Factory worker Sergei Borisovich had to settle for a salad with peas and potatoes on New Year’s Eve.

– I buy some Champagne hut if I can, he told the news agency AFP when he was out shopping before Christmas. Champagne hut is a sparkling wine that was popular in the former Soviet Union.

Red caviar, which the Russians traditionally serve with bread and butter on New Year’s Eve, is now more expensive than in 20 years.

The ingredients for other party dishes, such as “Olivier”, a salad with carrots, potatoes and homemade mayonnaise, cost an estimated 15 percent more than last year, according to figures from Russia’s statistical agency, Rosstat.

Another dish, “Herring under fur”, which consists of, among other things, bacon and beets, has become 25 percent more expensive during the past year.

People dance during the New Year celebrations in St. Petersburg.

Local measures not enough

In an attempt to prevent inflation from spiraling out of control, the government has introduced price caps and export quotas, while the central bank has resorted to several interest rate hikes.

Putin has also ordered the government to reduce inflation from 8 to 4 percent during 2022.

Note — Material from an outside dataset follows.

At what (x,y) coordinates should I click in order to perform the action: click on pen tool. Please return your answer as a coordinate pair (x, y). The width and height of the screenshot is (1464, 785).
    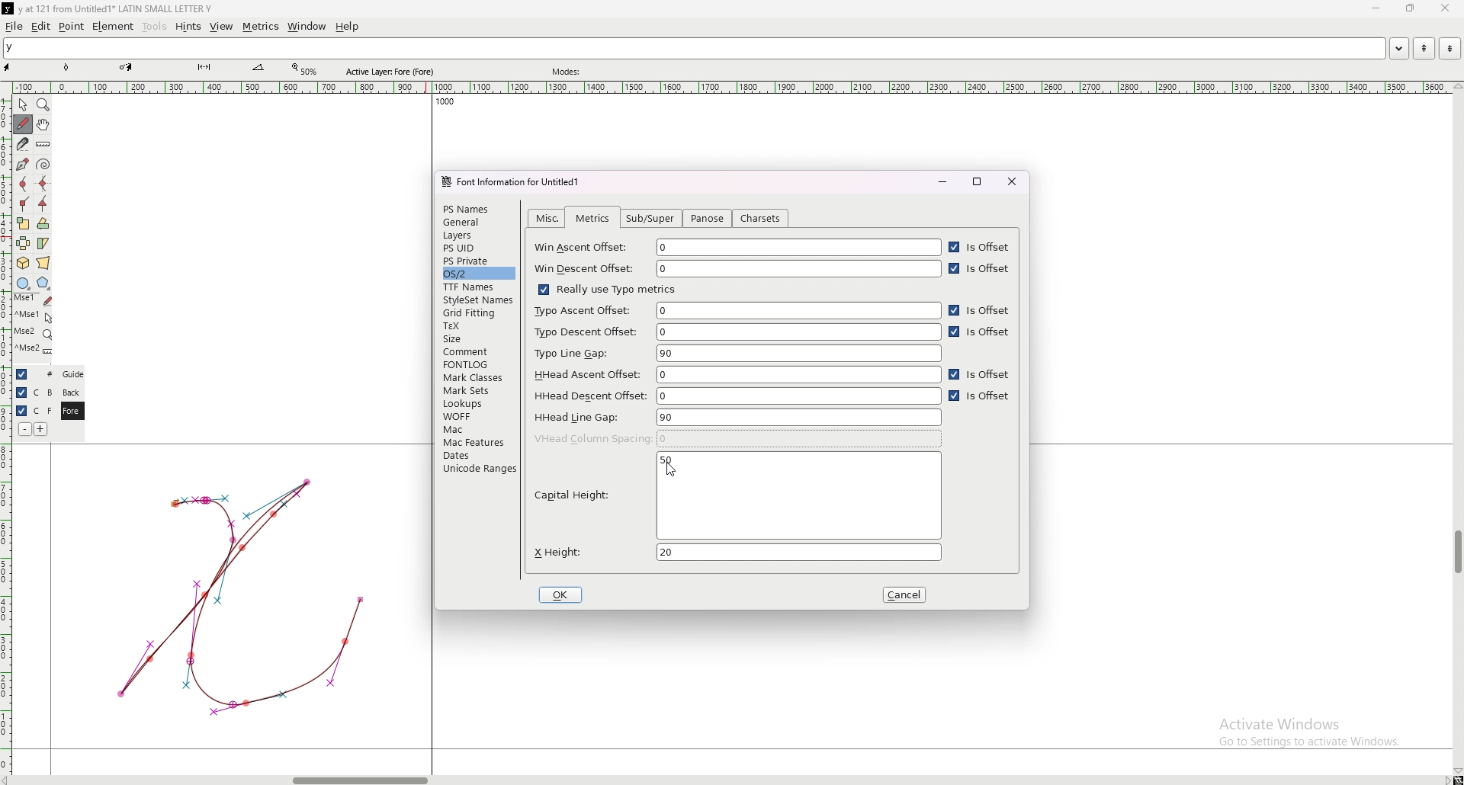
    Looking at the image, I should click on (126, 67).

But rising prices also have global causes. The pandemic has both created disruptions in the supply lines and caused many countries to pump more money into the economy to save the business community, which has a driving effect.

The situation is even worse in Russia than in many other countries, as there are not enough market players to push prices down, says Igor Nikolaev at the Department of Strategic Analysis at the analysis company FBK Grant Thornton Russia.

“When there is not enough competition, there are no mechanisms to prevent manufacturers and sellers from raising prices,” says Nikolaev.

But in the market in Moscow there are also those who are happy. Retired Svetlana Knjazeva thinks the Russians are able to adapt to most things.

– I can not say I have a bad life, says the 88-year-old, who has a pension of about 3500 kroner a month.